Top of TASK MATERIAL

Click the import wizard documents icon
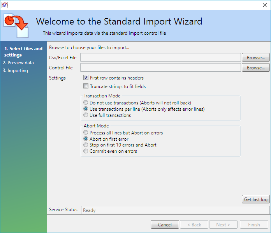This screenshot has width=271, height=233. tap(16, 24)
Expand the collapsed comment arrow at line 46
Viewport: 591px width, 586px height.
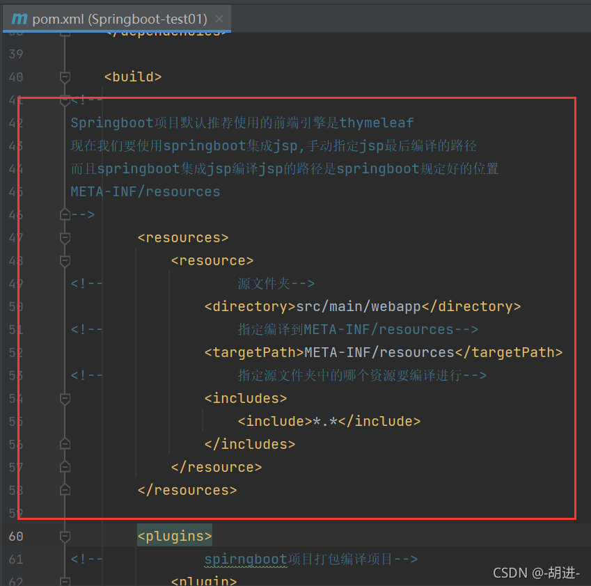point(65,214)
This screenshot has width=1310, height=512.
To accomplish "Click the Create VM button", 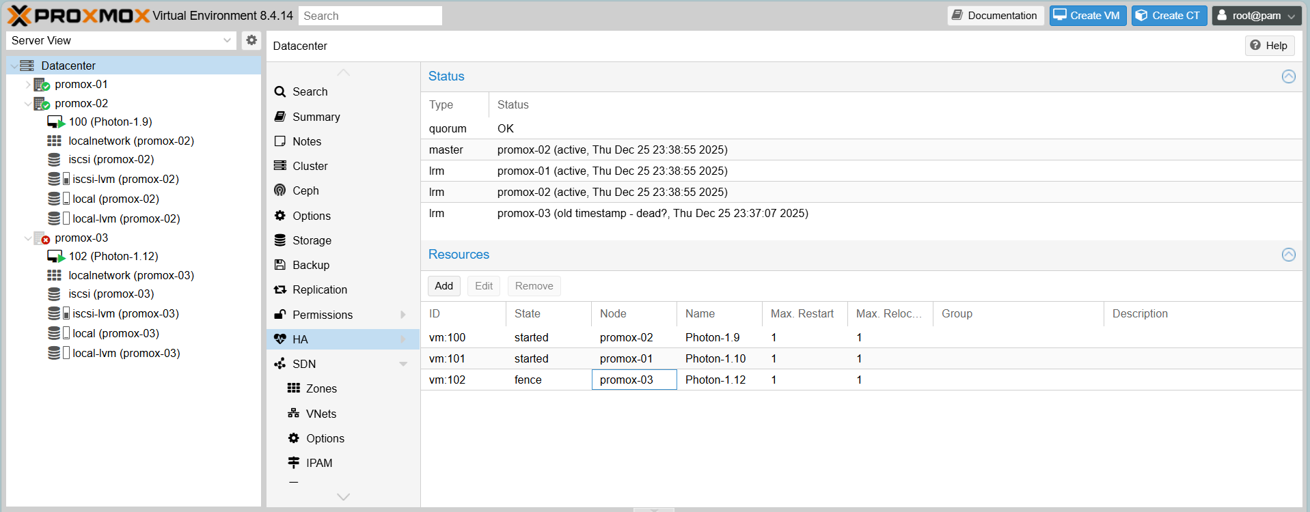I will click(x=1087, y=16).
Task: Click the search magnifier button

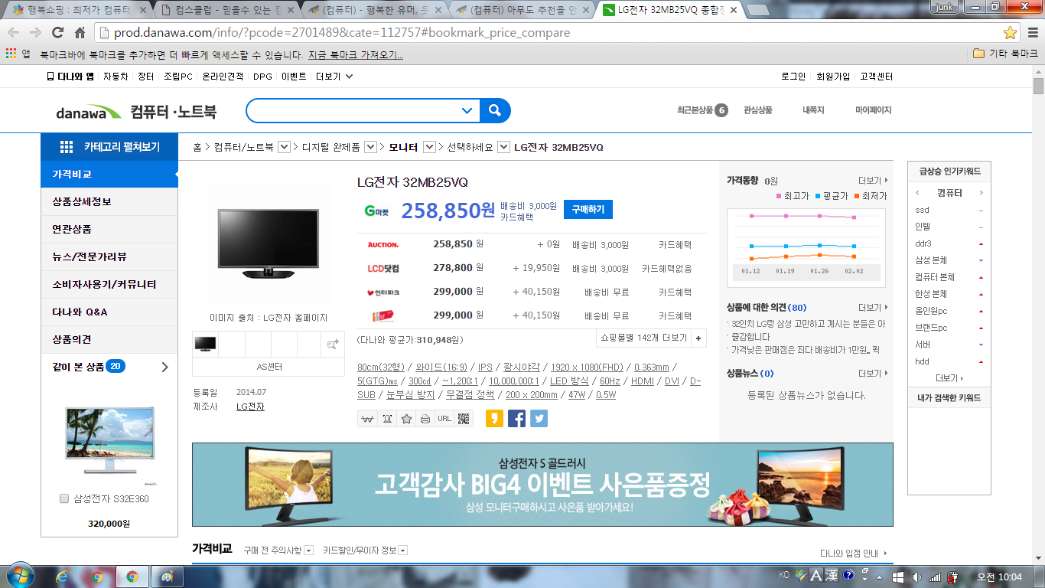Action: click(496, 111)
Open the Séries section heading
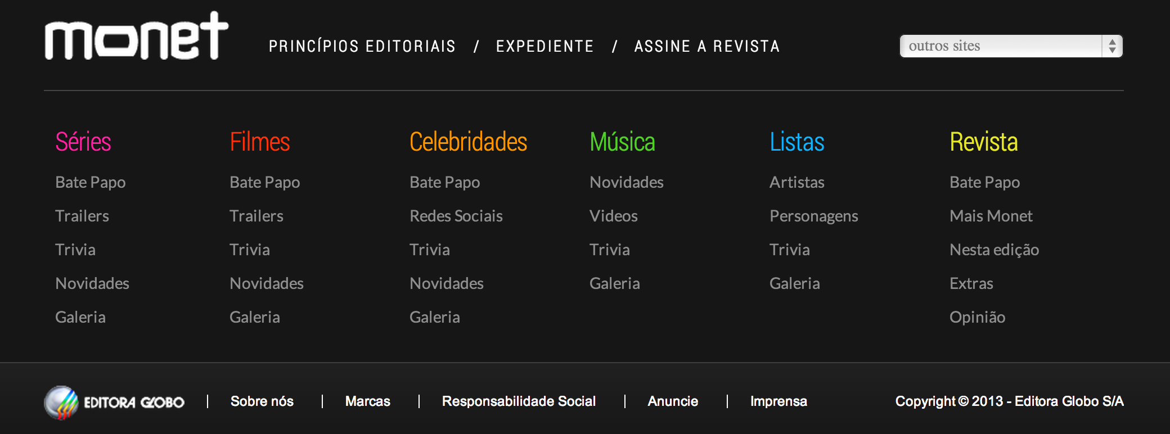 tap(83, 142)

Bottom of TASK MATERIAL
Top of TASK MATERIAL

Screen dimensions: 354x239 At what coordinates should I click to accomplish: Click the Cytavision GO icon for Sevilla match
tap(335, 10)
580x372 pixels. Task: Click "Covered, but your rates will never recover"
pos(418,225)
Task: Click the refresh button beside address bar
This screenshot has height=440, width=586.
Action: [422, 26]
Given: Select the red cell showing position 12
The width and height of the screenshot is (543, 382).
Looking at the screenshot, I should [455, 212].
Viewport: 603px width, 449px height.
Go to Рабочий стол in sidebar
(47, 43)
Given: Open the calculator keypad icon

Bottom of TASK MATERIAL
Top of TASK MATERIAL

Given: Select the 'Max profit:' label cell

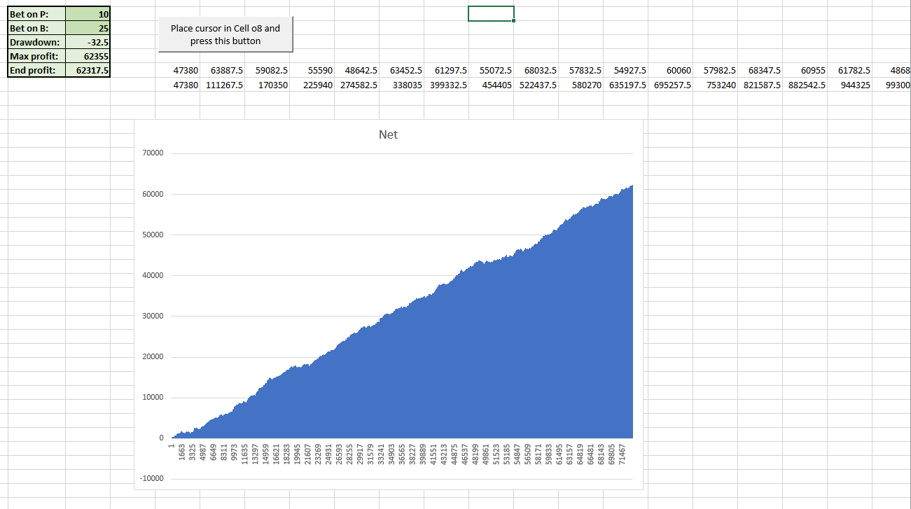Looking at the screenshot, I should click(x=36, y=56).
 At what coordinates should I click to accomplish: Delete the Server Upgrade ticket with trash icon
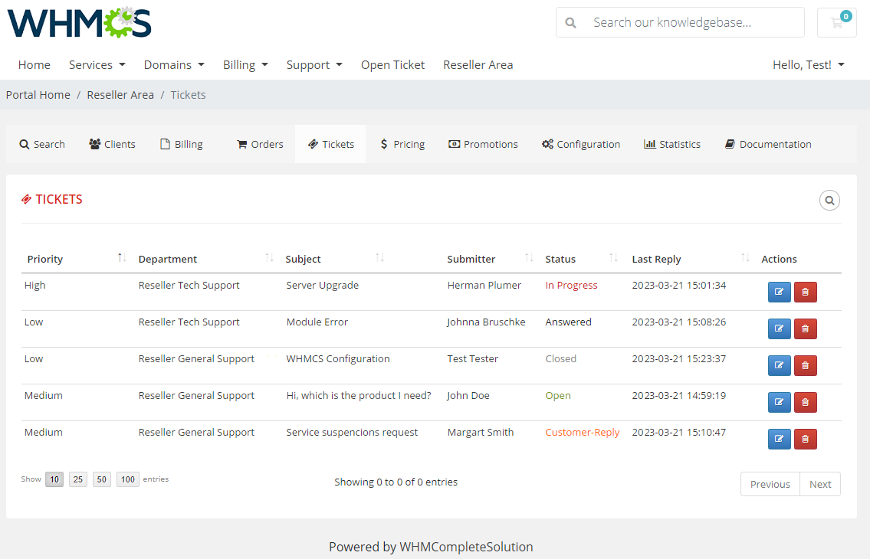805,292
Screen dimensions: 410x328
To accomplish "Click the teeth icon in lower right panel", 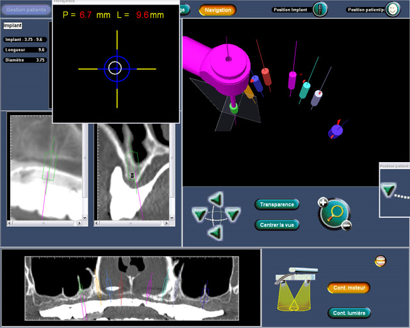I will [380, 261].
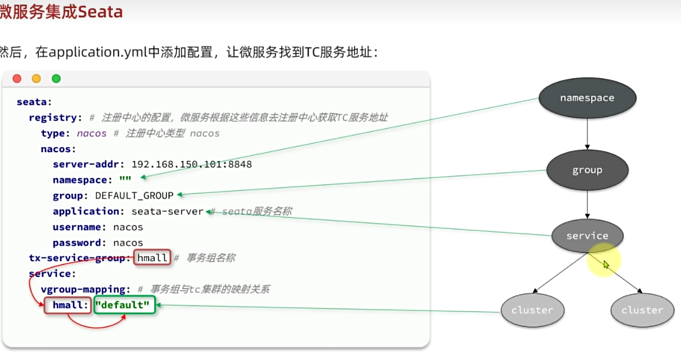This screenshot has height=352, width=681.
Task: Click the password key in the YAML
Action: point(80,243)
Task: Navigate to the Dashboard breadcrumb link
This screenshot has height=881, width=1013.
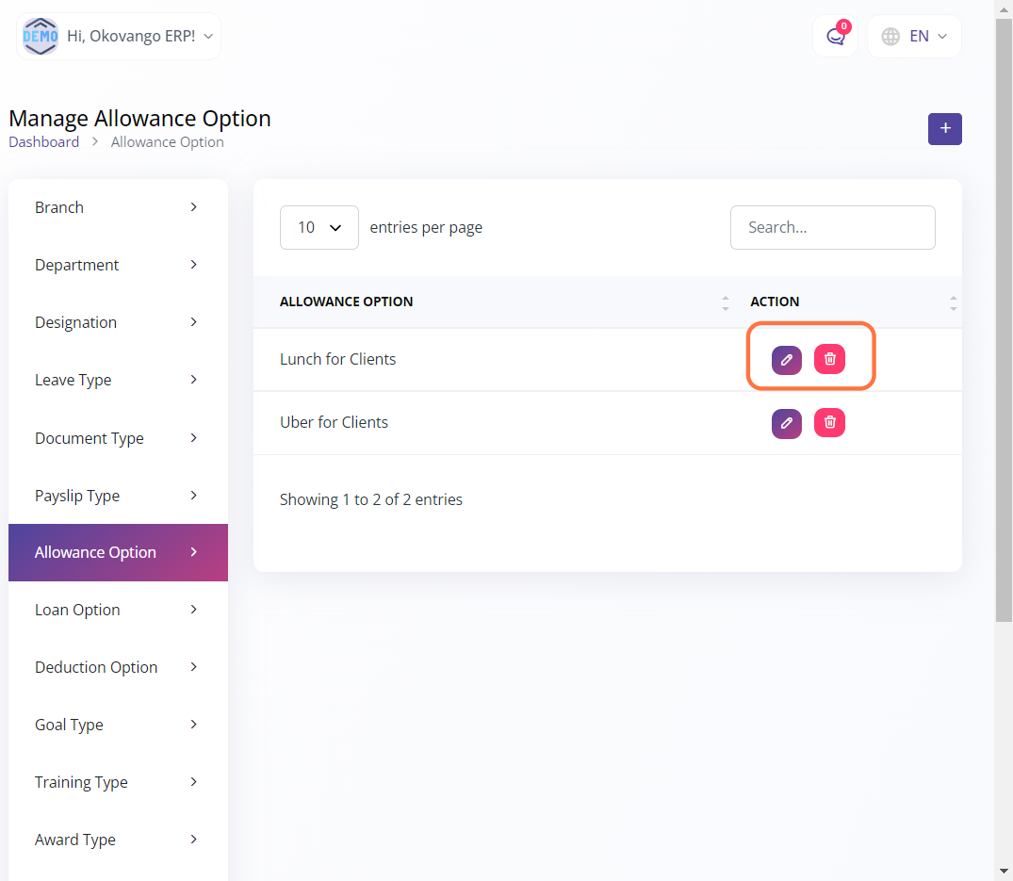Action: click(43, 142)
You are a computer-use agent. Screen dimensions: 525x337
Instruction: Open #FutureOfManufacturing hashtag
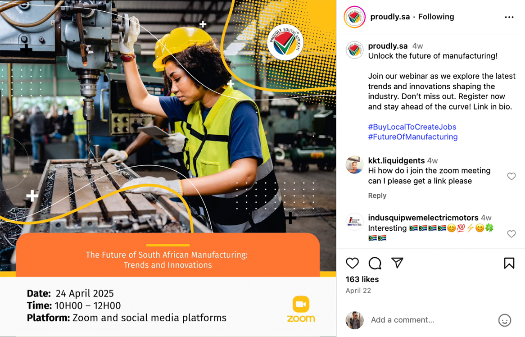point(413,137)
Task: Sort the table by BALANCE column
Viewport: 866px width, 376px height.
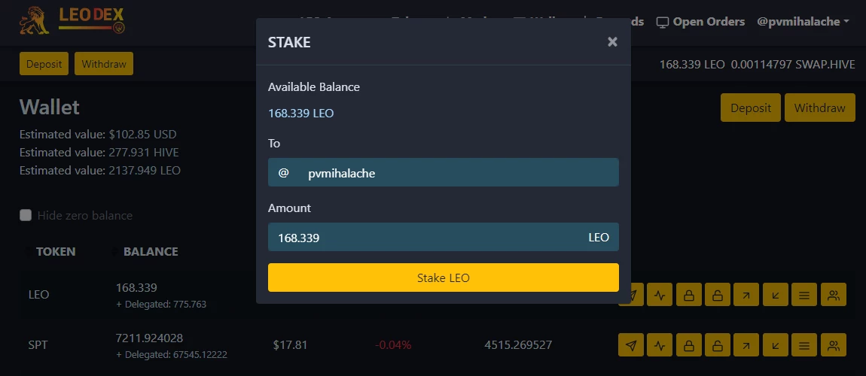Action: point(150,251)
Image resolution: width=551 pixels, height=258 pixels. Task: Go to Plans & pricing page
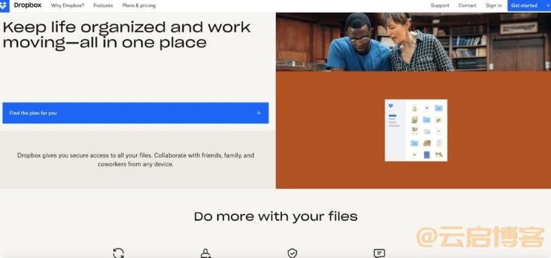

Bottom of TASK MATERIAL

Scan the listing above for the line that has "580x372 pixels. Task: Click", then copy exactly from that line through the line that has "Viewport: 603px width, 449px height.".

580x372 pixels. Task: Click "Covered, but your rates will never recover"
pos(418,225)
Task: Click the refresh button beside address bar
This screenshot has height=440, width=586.
Action: [422, 26]
Given: Select the red cell showing position 12
The width and height of the screenshot is (543, 382).
Looking at the screenshot, I should [455, 212].
Viewport: 603px width, 449px height.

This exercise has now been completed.